→ **Records for this task**:
######
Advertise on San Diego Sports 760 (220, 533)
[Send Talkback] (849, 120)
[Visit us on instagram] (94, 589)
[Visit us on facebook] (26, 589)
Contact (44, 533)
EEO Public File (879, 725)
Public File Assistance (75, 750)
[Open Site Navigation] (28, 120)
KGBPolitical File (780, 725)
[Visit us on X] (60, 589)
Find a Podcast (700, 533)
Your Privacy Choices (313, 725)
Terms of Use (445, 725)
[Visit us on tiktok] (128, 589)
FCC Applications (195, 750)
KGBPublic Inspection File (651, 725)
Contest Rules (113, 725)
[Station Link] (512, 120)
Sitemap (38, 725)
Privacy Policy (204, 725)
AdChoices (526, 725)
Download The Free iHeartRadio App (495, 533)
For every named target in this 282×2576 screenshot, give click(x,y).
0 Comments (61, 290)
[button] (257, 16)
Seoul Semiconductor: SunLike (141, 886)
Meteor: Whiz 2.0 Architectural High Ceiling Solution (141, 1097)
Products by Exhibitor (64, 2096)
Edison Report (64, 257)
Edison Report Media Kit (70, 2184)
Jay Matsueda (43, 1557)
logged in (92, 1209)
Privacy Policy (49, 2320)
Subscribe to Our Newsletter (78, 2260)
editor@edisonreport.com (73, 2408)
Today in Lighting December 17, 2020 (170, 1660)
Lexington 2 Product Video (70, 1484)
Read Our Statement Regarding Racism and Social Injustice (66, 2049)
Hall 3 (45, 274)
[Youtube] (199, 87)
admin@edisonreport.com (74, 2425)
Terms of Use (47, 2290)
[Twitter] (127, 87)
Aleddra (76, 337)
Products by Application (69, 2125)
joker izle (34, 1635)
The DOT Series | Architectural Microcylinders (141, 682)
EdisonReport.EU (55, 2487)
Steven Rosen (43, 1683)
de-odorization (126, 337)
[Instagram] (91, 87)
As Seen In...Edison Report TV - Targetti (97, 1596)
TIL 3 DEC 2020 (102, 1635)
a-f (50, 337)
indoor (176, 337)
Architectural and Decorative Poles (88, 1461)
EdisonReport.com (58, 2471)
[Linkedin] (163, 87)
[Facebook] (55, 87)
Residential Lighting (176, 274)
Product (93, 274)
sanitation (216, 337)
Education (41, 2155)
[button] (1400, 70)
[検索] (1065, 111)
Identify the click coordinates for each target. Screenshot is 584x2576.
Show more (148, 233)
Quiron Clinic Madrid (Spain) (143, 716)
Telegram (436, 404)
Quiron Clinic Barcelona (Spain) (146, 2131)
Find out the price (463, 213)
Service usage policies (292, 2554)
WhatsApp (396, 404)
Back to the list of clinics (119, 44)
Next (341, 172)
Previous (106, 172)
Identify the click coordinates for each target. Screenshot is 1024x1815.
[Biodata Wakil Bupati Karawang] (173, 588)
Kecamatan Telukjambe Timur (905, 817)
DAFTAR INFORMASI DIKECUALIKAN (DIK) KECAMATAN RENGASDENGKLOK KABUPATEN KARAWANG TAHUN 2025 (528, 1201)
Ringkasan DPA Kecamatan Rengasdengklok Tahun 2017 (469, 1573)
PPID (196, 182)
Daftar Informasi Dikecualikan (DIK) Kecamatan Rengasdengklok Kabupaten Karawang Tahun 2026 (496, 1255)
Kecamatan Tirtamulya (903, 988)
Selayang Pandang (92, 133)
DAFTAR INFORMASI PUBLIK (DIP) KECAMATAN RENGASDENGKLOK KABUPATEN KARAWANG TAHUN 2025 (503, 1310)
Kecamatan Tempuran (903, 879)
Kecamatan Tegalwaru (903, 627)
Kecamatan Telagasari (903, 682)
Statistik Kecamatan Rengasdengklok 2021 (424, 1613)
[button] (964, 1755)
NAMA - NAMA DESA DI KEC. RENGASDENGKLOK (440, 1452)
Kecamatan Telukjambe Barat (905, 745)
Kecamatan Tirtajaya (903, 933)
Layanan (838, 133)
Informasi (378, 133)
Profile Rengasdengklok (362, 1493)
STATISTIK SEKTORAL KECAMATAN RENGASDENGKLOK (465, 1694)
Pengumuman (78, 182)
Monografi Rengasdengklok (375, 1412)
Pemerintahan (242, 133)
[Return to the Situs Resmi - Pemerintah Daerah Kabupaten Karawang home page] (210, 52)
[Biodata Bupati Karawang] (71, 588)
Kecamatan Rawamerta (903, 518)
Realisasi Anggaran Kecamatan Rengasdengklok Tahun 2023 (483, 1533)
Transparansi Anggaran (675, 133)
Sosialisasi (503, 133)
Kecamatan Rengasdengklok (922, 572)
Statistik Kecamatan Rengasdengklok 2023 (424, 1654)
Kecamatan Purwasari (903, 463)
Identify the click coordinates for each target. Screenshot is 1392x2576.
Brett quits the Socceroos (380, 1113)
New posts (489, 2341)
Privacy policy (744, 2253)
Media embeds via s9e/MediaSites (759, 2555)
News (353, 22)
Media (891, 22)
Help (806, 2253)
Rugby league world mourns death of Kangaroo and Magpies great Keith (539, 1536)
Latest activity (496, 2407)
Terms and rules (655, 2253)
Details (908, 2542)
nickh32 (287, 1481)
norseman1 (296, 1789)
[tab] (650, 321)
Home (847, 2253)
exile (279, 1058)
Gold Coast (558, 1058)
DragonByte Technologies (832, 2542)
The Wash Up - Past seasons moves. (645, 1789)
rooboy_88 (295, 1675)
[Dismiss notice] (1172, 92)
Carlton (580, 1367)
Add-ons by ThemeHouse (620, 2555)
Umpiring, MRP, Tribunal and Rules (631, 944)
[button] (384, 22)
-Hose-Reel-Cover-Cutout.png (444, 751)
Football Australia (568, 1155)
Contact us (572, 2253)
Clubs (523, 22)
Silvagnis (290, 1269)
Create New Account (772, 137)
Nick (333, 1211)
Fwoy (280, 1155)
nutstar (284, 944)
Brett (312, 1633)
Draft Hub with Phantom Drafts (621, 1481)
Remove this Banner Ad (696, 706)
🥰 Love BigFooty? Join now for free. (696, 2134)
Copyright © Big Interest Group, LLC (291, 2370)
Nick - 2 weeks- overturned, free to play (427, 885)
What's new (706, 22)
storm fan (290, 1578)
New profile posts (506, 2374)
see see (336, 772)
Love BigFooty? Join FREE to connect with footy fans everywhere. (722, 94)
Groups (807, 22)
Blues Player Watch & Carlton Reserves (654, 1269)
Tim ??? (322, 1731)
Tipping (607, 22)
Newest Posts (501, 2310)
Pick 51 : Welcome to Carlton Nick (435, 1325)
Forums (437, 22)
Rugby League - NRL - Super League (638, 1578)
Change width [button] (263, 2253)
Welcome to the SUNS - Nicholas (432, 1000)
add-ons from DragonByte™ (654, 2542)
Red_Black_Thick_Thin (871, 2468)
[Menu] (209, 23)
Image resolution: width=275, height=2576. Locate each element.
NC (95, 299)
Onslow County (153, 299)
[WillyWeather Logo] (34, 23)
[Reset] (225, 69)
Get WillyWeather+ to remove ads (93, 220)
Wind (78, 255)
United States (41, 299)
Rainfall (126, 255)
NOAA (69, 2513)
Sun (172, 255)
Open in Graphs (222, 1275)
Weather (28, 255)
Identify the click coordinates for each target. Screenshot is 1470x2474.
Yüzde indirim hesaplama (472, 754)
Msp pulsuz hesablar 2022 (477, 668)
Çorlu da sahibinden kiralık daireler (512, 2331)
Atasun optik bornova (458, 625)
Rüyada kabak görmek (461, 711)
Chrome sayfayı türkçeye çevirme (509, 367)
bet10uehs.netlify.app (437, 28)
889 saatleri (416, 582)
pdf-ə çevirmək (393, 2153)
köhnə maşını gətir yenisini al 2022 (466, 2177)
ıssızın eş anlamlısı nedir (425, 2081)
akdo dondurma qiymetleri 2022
######
Report every line above that has the string "Rugby" in it.

→ **Response for this exercise**:
Rugby league world mourns death of Kangaroo and Magpies great Keith (539, 1536)
Rugby League - NRL - Super League (638, 1578)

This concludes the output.